Source data:
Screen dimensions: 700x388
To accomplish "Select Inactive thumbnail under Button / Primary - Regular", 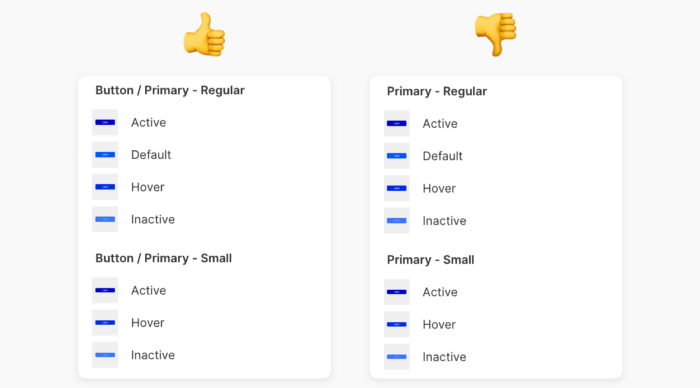I will [105, 219].
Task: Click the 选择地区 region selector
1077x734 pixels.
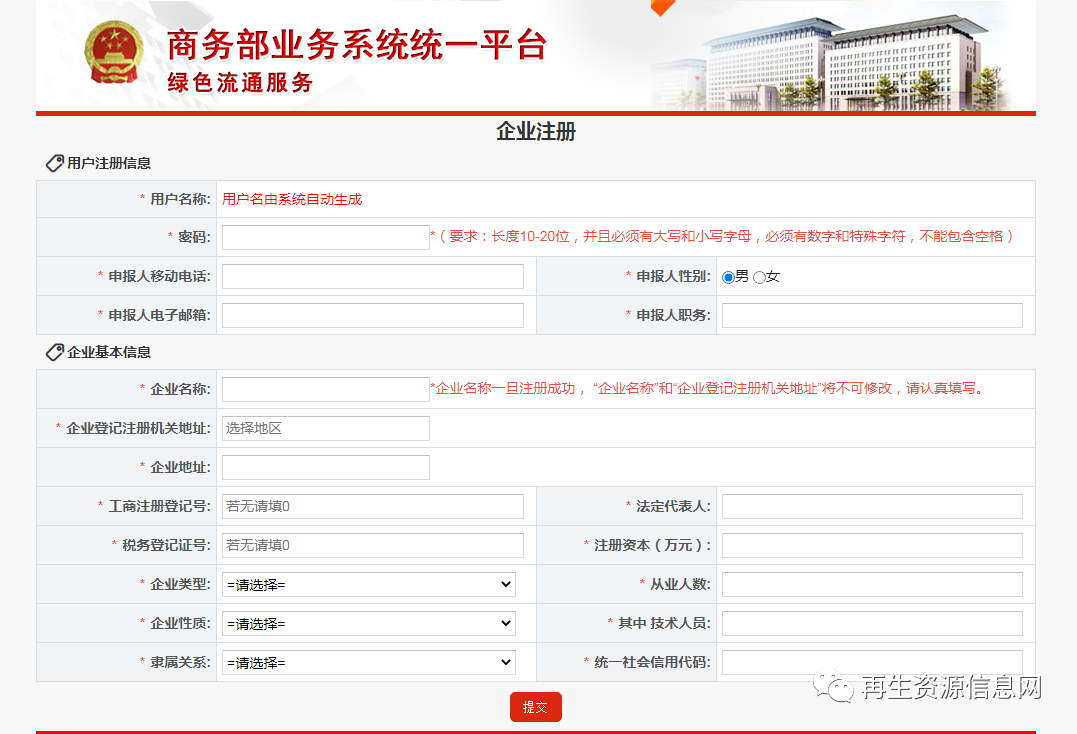Action: tap(325, 428)
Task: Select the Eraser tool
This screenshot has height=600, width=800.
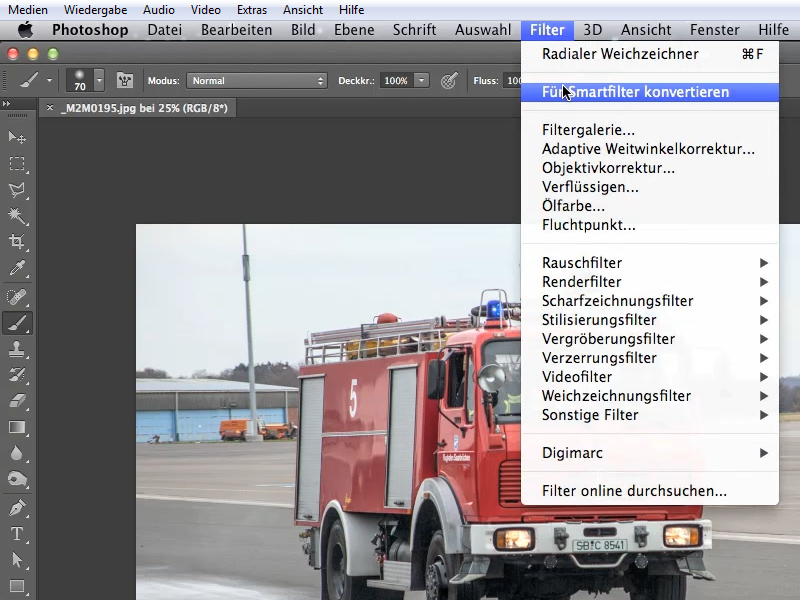Action: tap(17, 401)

#### The problem:
Find the line that contains "Task: Select the Eraser tool". Reproduce it and every later line of the records exactly, minus the pictures.

#### Answer space:
Task: Select the Eraser tool
This screenshot has height=600, width=800.
Action: tap(17, 401)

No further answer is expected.